Après avoir mis en place un plan de redressement agressif de l’ex-filiale de Chrysler, Cerberus cherche aujourd’hui des acquéreurs potentiels
Patrick Aussannaire

Cerberus Capital Management repasse à l’offensive. En mettant en vente l’ancien bras de financement automobile du groupe Chrysler, Chrysler Financial, le fonds de private equity compte réaliser une bonne opération et redorer son image, très écornée par le fiasco de ses investissements dans Chrysler et GMAC.

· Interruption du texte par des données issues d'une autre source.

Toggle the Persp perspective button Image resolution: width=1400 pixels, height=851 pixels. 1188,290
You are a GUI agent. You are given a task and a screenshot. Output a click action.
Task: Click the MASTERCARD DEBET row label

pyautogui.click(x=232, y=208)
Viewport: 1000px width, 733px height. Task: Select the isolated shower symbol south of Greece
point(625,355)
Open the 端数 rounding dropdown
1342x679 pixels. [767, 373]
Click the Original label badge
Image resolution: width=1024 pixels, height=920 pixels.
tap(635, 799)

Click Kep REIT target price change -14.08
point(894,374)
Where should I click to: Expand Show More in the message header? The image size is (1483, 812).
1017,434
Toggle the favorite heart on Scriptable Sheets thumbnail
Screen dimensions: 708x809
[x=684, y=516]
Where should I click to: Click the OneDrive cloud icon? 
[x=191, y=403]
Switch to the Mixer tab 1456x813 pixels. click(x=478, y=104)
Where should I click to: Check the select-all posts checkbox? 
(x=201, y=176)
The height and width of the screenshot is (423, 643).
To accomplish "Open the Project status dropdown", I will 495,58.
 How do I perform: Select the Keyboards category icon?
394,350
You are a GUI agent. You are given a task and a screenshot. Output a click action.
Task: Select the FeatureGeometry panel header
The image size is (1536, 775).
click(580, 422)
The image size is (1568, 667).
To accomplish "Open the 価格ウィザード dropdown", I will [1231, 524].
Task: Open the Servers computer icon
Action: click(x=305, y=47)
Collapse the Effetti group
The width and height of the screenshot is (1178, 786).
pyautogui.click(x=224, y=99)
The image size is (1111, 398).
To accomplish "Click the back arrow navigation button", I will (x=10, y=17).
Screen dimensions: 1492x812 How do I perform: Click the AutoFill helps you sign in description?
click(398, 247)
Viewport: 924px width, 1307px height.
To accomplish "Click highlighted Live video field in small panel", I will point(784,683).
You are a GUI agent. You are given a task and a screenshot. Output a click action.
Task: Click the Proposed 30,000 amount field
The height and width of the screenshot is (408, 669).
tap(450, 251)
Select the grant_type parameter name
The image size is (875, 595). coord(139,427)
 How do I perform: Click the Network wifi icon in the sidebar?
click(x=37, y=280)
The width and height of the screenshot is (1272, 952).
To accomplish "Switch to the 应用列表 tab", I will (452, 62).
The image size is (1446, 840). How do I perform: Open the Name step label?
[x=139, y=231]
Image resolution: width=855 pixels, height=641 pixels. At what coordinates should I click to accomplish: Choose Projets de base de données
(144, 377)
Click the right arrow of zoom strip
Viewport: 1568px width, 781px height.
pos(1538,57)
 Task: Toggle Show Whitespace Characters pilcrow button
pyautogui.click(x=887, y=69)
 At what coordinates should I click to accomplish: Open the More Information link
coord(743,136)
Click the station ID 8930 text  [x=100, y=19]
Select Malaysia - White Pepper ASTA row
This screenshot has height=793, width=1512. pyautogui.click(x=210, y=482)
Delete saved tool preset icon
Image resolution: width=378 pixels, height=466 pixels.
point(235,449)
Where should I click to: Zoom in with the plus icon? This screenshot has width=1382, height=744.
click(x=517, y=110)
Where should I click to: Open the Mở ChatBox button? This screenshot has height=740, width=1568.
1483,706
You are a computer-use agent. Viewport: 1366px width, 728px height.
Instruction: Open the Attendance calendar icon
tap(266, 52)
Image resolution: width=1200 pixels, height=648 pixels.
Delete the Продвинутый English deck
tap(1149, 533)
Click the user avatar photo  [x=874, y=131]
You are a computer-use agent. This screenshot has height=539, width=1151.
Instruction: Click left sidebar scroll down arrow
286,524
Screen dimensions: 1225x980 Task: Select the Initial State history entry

Chrysler Financial est le seul vestige du plan de sauvetage du Trésor américain qui vit Cerberus perdre successivement le contrôle du constructeur automobile, passé dans le giron de Fiat, et de GMAC, aujourd’hui connu sous le nom d’Ally Financial, dans lequel Cerberus a gardé une participation réduite à 14,9%. Depuis ce fiasco, le fonds d’investissement s’est engagé dans des paris payants, notamment en investissant massivement dans des obligations indexées sur des crédits hypothécaires risqués. Cela lui a permis de réaliser environ 2 milliards de dollars de profits en 2009 grâce notamment à une performance de 20% de son fonds phare, Cerberus Institutional Partners LP Series IV, depuis le début de l’année.

Le groupe souhaite à présent tirer profit de l’amélioration du secteur automobile. Les analystes recommencent à considérer que Chrysler Financial est un bon vecteur de performance pour Cerberus qui cherche à faire gonfler sa valeur. En effet, avec un portefeuille de 26 milliards de dollars de prêts et environ 100 millions de dollars de nouveaux prêts réalisés au cours du premier semestre selon des sources Bloomberg, Chrysler Financial a une valeur comptable estimée entre 6 et 7 milliards de dollars. En outre, la société dispose de 2,2 milliards de trésorerie et de plus de 5 milliards d’investissements liquides.

Par ailleurs, Chrysler Financial est en train d’opérer, sous la houlette du très discret co-fondateur de Cerberus, Stephen Feinberg, un recentrage de sa stratégie vers le financement de sociétés moyennes, qui n’ont pas accès aux crédits bancaires ni aux marchés de financement, via la création d’une filiale nommée Greenstar Capital Finance. Ce segment de marché a été très largement abandonné par les banques, les prêts aux sociétés de taille moyenne ayant chuté à 4,3 milliards de dollars en 2009, contre 34,2 milliards en 2006, selon Standard & Poor’s. La société compte également assurer le financement de véhicules neufs et d’occasion auprès d’emprunteurs risqués.